Introduction

This document defines a specification of Semantic Versioning for managing changes to TypeScript types, including when the TypeScript compiler makes breaking changes in its type-checking and type emit across a “minor” release.

Informally, the big idea is the no new “red squiggles” rule:

If you are using a library which follows the policy outlined in this specification, you should not normally get new TypeScript type errors (“red squiggles” in your editor) when upgrading the library to a new minor version.

Although this an easy-enough intuition to describe, implementing it correctly is tricky: thus this specification.

Status

  • Version 1.0.0-beta.3
  • Last updated on November 26, 2023

Contents

Reading this spec

There are three levels of detail in this spec, broken out so you can get as much detail as you like—or just get the gist!

  1. This very page covers all the big ideas. If you are an app author, this is probably enough info to get the big idea.

  2. The Background and Basics section dives a bit deeper. For many library authors, this section will give you enough detail to get by.

  3. The Formal Specification section goes into every bit of nitty-gritty detail. If you are maintaining a core piece of JavaScript infrastructure like a framework or a high-usage library, you should take the time to actually work through this.

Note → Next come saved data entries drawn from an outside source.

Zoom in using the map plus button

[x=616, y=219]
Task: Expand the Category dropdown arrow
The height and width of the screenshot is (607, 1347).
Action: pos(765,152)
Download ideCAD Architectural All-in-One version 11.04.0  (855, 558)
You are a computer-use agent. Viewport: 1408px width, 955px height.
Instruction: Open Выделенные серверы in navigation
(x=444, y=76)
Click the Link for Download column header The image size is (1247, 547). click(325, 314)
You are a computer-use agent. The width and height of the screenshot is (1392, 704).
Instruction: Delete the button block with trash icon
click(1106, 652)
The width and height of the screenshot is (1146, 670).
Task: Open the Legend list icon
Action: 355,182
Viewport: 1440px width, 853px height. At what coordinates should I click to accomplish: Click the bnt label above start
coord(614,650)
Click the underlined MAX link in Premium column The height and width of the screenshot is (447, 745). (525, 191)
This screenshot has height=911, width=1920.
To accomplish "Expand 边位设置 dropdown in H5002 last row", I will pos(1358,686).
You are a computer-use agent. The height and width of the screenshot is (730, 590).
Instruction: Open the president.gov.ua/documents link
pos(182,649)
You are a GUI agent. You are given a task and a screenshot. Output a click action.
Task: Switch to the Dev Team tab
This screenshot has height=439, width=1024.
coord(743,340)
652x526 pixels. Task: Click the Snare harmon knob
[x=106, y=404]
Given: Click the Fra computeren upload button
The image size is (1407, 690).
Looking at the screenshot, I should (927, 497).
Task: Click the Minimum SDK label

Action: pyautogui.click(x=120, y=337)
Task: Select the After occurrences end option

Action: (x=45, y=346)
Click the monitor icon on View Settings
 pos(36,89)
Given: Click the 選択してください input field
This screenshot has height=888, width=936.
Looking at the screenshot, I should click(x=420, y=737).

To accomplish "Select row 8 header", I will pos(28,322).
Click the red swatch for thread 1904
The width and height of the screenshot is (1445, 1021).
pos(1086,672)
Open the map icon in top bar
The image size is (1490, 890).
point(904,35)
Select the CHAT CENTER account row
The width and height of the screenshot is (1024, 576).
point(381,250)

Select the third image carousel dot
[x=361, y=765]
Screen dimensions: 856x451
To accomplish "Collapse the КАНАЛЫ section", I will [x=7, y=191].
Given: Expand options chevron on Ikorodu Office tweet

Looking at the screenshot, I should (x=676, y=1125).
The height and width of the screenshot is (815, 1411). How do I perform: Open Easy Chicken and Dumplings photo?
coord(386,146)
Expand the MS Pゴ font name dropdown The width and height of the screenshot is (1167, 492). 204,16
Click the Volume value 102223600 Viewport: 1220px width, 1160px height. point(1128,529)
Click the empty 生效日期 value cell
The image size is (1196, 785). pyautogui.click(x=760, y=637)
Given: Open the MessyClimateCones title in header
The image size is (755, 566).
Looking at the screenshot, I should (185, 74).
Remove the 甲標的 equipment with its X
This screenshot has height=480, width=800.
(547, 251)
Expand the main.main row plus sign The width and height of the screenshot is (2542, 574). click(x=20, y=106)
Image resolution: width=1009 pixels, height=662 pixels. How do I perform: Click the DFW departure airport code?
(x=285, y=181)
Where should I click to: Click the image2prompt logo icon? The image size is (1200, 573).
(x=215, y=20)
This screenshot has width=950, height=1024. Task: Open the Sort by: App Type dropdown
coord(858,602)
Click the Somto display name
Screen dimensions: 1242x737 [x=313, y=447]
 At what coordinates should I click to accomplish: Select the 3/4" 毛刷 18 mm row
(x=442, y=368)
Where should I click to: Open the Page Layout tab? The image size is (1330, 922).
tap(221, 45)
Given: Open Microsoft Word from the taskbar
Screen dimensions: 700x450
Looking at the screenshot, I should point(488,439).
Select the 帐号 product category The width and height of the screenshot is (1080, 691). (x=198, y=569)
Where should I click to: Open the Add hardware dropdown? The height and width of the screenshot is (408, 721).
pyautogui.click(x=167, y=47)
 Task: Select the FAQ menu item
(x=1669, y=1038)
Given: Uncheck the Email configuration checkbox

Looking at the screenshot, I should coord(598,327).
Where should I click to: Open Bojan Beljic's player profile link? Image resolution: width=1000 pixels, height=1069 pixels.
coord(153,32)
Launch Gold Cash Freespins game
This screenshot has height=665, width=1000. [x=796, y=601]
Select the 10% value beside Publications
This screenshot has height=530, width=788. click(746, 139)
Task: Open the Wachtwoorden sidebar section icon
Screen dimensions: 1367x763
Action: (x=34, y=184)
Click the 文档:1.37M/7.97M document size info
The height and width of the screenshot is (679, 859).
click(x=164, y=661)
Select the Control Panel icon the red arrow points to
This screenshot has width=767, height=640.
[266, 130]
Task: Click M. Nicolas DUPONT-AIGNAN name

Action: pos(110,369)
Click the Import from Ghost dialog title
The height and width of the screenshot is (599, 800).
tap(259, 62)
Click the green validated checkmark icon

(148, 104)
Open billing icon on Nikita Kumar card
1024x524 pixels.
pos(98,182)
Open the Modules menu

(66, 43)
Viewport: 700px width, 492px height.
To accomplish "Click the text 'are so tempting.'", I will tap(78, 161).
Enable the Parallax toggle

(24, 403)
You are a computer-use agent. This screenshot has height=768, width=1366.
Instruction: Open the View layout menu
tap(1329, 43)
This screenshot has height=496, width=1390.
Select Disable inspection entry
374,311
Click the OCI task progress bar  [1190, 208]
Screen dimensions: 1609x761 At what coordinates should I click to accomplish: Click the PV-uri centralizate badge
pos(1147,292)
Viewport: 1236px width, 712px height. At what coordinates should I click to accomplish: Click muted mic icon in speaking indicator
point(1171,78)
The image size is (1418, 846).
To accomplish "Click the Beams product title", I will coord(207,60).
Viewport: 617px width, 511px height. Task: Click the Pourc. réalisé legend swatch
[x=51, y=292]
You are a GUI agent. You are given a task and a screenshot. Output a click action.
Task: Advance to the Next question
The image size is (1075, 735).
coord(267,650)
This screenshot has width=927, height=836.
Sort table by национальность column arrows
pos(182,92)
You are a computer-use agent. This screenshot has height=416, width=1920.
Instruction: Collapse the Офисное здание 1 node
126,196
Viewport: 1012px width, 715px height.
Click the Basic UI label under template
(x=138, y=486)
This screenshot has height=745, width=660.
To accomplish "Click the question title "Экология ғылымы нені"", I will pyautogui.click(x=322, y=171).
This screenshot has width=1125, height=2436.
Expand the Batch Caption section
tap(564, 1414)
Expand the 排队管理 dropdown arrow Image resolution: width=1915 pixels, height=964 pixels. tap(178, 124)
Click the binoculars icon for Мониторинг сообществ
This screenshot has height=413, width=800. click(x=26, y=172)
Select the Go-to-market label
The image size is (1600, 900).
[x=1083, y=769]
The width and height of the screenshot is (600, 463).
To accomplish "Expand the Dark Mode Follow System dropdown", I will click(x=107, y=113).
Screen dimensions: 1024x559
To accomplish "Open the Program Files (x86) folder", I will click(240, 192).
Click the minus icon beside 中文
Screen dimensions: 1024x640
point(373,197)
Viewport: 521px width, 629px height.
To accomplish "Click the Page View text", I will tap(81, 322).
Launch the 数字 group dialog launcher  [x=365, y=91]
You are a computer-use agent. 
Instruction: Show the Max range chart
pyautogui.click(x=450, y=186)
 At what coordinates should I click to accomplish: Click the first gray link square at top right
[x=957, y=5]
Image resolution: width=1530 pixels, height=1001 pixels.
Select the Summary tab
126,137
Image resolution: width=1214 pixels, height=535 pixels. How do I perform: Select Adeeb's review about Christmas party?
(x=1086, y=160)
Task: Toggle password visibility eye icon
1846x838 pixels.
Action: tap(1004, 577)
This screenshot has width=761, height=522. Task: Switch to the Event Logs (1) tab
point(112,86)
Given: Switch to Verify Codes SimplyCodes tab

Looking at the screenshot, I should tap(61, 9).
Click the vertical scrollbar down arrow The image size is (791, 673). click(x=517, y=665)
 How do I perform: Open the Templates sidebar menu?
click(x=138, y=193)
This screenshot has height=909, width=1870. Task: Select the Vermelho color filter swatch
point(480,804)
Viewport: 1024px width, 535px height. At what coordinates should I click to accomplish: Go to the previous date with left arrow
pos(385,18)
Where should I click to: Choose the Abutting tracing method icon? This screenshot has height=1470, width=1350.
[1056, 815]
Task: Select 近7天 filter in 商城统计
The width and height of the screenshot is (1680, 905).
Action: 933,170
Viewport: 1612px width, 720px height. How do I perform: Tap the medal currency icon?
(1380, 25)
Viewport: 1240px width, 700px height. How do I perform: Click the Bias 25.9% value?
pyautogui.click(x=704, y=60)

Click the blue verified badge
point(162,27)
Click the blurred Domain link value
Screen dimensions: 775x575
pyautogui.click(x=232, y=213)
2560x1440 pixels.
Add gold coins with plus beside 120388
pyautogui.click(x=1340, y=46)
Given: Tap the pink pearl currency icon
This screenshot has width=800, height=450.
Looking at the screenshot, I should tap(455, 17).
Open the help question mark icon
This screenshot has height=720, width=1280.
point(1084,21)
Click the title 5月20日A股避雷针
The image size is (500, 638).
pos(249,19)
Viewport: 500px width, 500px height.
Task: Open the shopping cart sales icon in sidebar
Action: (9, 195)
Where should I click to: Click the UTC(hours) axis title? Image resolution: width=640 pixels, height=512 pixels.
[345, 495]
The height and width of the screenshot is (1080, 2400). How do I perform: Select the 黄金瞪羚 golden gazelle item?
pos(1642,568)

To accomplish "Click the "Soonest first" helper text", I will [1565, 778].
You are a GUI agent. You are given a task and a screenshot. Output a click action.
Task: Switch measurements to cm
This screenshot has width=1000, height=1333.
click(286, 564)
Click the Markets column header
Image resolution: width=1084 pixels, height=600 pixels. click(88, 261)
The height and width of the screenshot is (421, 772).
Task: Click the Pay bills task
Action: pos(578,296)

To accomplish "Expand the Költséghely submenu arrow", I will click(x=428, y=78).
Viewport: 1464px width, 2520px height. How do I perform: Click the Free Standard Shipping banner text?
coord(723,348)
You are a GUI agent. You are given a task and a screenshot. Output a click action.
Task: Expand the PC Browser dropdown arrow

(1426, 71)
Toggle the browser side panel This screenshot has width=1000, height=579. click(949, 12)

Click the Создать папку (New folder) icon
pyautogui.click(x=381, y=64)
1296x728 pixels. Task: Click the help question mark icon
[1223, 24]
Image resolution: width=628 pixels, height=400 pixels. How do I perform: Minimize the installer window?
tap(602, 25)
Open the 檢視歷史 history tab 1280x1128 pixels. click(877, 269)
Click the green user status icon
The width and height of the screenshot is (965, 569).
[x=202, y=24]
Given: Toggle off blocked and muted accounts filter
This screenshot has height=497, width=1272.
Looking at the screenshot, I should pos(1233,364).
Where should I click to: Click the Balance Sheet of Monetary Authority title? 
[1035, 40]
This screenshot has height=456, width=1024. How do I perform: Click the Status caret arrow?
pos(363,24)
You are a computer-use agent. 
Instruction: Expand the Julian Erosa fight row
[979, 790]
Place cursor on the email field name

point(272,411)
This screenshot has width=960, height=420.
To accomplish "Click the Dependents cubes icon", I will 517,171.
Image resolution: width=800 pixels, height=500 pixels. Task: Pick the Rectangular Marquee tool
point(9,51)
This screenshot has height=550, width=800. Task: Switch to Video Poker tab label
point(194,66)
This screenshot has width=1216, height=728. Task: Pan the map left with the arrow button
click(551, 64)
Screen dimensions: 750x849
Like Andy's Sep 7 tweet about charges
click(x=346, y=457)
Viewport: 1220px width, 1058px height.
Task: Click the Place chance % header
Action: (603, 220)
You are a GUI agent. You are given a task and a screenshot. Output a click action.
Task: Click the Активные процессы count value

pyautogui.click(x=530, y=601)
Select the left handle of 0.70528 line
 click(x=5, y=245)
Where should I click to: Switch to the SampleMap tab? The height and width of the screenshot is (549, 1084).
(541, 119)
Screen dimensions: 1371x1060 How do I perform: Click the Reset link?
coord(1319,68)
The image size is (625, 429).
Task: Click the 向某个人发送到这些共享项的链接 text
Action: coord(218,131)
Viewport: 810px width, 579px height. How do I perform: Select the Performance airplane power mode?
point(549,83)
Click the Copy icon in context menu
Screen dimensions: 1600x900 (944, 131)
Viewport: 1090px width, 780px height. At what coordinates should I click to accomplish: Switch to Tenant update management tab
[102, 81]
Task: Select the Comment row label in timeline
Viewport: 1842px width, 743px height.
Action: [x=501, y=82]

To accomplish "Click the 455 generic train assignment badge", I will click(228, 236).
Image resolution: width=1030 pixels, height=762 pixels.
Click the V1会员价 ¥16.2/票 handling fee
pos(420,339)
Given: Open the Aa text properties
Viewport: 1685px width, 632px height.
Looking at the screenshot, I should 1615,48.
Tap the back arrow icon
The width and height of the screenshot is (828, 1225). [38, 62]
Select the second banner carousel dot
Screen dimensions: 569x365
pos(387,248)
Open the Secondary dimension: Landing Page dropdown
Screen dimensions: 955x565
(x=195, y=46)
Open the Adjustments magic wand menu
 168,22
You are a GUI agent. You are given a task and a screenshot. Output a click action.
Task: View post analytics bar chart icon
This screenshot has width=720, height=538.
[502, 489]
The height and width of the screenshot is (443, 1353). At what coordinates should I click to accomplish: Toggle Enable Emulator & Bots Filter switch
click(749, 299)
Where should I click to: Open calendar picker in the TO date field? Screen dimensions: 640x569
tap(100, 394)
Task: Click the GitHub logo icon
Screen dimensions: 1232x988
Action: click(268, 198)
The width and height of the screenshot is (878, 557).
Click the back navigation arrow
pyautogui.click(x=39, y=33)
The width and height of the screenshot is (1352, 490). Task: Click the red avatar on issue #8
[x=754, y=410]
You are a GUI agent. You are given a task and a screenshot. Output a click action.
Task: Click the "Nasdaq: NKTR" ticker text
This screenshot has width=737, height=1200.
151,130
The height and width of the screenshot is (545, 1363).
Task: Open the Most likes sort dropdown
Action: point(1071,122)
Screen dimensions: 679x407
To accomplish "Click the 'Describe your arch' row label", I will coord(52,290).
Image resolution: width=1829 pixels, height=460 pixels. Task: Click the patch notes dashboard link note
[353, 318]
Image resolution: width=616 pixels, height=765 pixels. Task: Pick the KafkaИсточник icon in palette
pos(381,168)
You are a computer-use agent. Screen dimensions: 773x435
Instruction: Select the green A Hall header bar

For the really brave and nerdy, Appendix C gets into the most arcane bits of how TypeScript and SemVer interact!

Why?

For TypeScript packages be good citizens of the broader, semantically-versioned JavaScript ecosystem, package authors need a useful definition of SemVer for TypeScript’s type system.

This is somewhat more complicated than in other languages, even those other statically-typed languages with language-level SemVer guarantees (such as Rust and Elm), because TypeScript has an unusually flexible type system. In particular, its structural type system means many more kinds of both breaking and non-breaking changes are possible than in languages with a nominal type system.1 Accordingly, this document proposes a definition of SemVer which accounts for the extra flexibility afforded by these features.

Furthermore, unlike the rest of the JavaScript ecosystem, the TypeScript compiler explicitly rejects SemVer. TypeScript's core team argues that every change to a compiler is a breaking change, and that SemVer is therefore meaningless for TypeScript. We do not agree with this characterization, but take the TypeScript team's position as a given for the purposes of this document. Accordingly, every TypeScript non-patch release may be a breaking change, and "major" numbers for releases signify nothing beyond having reached x.9 in the previous cycle.

This means that defining SemVer for TypeScript Types requires that we specify a definition of Semantic Versioning which can absorb breaking changes in the TypeScript compiler as well as intentional changes by package authors. As such, it also requires clearly defined TypeScript compiler version support policies.

Summary

This section is a non-normative short summary for easy digestion. See the Formal Specification for normative text.

For package consumers

Things a package may do in a non-breaking way:

  • widen what it accepts from you
  • narrow what it provides to you
  • add new exports

Things which constitute breaking changes in a package:

  • narrowing what it accepts from you
  • widening what it provides to you
  • removing exports

Note that this summary elides many important details, and those details may surprise you! In particular "what it accepts" and "what it provides" have considerable depth and nuance: they include interfaces or types you can construct, function arguments, class field mutability, and more.

For package authors

  • Public published types are part of the SemVer contract of a package, and must be versioned accordingly, per the specification above.

  • Adding a new TypeScript version to the support matrix may cause breaking changes. When it does not, adding it is a normal minor release. When it does cause a breaking change, the package must either mitigate that breakage (so consumers are not broken) or the package must release a major version.

  • Removing a TypeScript version from the support matrix is a breaking change, except when it falls out of the supported version range under the “rolling support windows” policy.

  • There are two recommended support policies for TypeScript compiler versions: simple majors and rolling window.

    • In simple majors, dropping support for a previously supported compiler version requires a breaking change.

    • In rolling window, a package may declare a range of supported versions which moves over time, similar to supporting evergreen browsers.

      Packages using the “rolling window” policy should normally support all TypeScript versions released during the current ‘LTS’ of other core packages/runtimes/etc. they support, and drop support for them only when they drop support for that ‘LTS’, to minimize the number of major versions in the ecosystem.

  • Both the currently-supported compiler versions and the compiler version support policy must be documented.

  • Packages must be authored with the following compiler options:

    • strict: true
    • noUncheckedIndexedAccess: true
    • exactOptionalPropertyTypes: true
  • Libraries should generally be authored with the following compiler options:

    • esModuleInterop: false
    • allowSyntheticDefaultImports: false

Notes

1

Many languages include structural typing in certain contexts, including Swift's protocols, Elm's record types, and row-polymorphic types in OCaml, PureScript, etc. However, of these only Elm provides language-level guidance or tooling, and at the time of authoring there is no public specification of its behavior. Its current algorithm is implementations-specified and roughly checks for addition or removal of fields.